• _Problems_
1 > In the Marvel film discussion below, render the sentence "The MCU is a movie franchise which is primarily judged as a movie franchise." into Spanish.
2 > Extend the forum discussion of Marvel films that follows, picking up after its final sentence.

• _Text section_
::::

How do you rate "Black Panther"?


  • Total voters
    113
Me too. I am hoping that the new Captain Marvel movie will open an unknown part of the MCU. I don't want the MCU to introduce the FF as "new" heroes. Maybe they existed in the nineties but have been trapped in the Negative Zone for the last twenty? I would love to see the FF and the X-Men retconned in some way that they have been around for many years but have not been publicly known.

I think it could work for them generally speaking, but there does come a point when the MCU has gone to this well too many times. Cap frozen in the arctic, Bucky and Zola experimented on by Hydra, Star-Lord abducted by aliens, Ant-man's secret cold war career, Captain Marvel off somewhere in space. Is it really worth it to add the negative zone to that list?

But if so, then at least give them something different. Not the 90s. The 60s are a good aesthetic for the F4's jetson-esque brand of sci-fi. Or forget the 'they're from the past' shtick and make them the MCU's first parallel universe heroes.
 
It is not the MCU, those are all plots from the actual comics with the exception of Carol lost in space somewhere.
 
It is not the MCU, those are all plots from the actual comics with the exception of Carol lost in space somewhere.

That really doesn't make any difference though. The MCU is a movie franchise which is primarily judged as a movie franchise. Whether it lines up with the comics or not (sometimes it does, sometimes it doesn't) is just a bonus discussion for the tiny fraction of the audience that has actually read the comics.
 
Says you. Most of the rest of us would argue that Marvel Studios is one of the most consistent film studios out there.

To me, the MCU is no more or less "consistent" than any other movie franchise.


Is there a reason there shouldn't be?

The movie "Black Panther". It was established in that film that Wakanda was basically an isolationist country. So why was there a mission in Lagos, Nigeria?


Nigeria might not be right next door to Wakanda, but it's close enough for the Panther Throne to maintain watch on the place. Nakia was on a mission to take down a cell of Boko Haram "soldiers" for the Hatut Zeraze...

Why would King T'Chaka even mention the destruction of this "mission" openly like he did, considering Wakanda's reputation as an isolationist country?
 
But if so, then at least give them something different. Not the 90s. The 60s are a good aesthetic for the F4's jetson-esque brand of sci-fi. Or forget the 'they're from the past' shtick and make them the MCU's first parallel universe heroes.
Yeah, we already have Capt. Marvel for the '90s, so if we have to have them come from I would go to an era we haven't seen explored yet in the MCU, like the '60s or '70s.
I know a lot of people seem to want them to be from an earlier era, but I don't see why that would be necessary for them. I think their origin story would work out really well in a post-Infinity War world, maybe everything that's happened with aliens the last few years has inspired a new push on space exploration and that's how they end up in space and get exposed to whatever gives them their powers.

::::

• _Given data_
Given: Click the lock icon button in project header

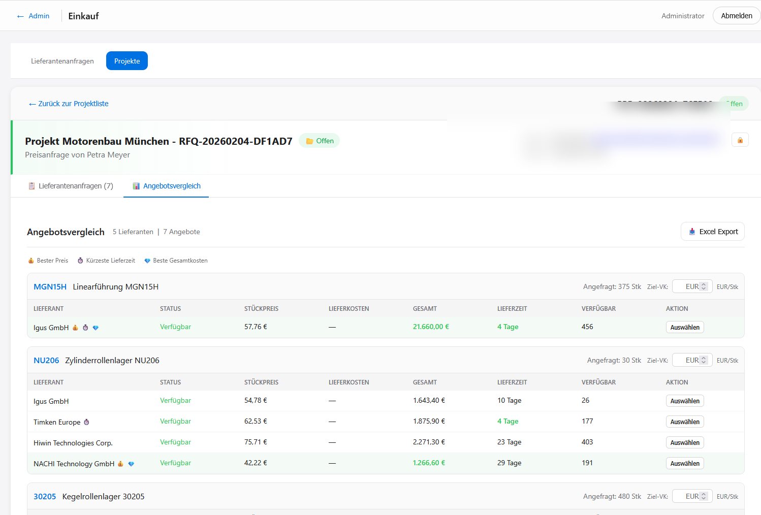Looking at the screenshot, I should [740, 140].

::::

• _Answers to the exercises_
1 > El MCU es una franquicia cinematográfica que se juzga principalmente como una franquicia cinematográfica.

2 >
 
I was definitely a fan of having the Fantastic Four be from an earlier era before it was revealed that Captain Marvel was going to be as well. Doing it once with Captain America was one thing, but even I feel doing it twice now with Captain Marvel is a bit of a stretch. Three times? Nah.

Now, I want to see Reed as one of the recipients of Tony Stark's September Foundation grant. I want to see him make a name for himself before the space flight or whatever it is that gives the team their powers by inventing the unstable molecule. In MCU terms, the unstable molecule could be a form of synthetic vibranium perhaps.
 
I would be up for that, and it did happen in the comics for a while, so it's not totally impossible.
 
Shuri at one point calls Ross “colonizer.” Makes me wonder, when European colonial powers controlled basically the entire continent of Africa, how did Wakanda manage to keep the colonizers out without revealing that they had the ability to keep the colonizers out?
 
...you saw the cloaking device that surrounds the nation, right?
That only hides it when it’s being viewed from outside. What happened when colonizers tried to enter Wakanda? They didn’t have planes and satellites to be fooled by a camouflage shield; when they wanted to see what was there, they had to send people to go there and look.
 
That only hides it when it’s being viewed from outside. What happened when colonizers tried to enter Wakanda? They didn’t have planes and satellites to be fooled by a camouflage shield; when they wanted to see what was there, they had to send people to go there and look.
Wakanda hides behind a fully fledged hologram wall basically projecting an absolute inaccessible area.
You have to fly through a “mountain” wall to get there.
However there is an area around the projection where unsuspicious 3rd world farmland is maintained as a pretense.

That was made quite clear in the movie.
 
That and waterfalls, loose rock, the entire surronds where shown to be dangerous or high (the illusion of it).

The sort of environment that would mean most people find a way around.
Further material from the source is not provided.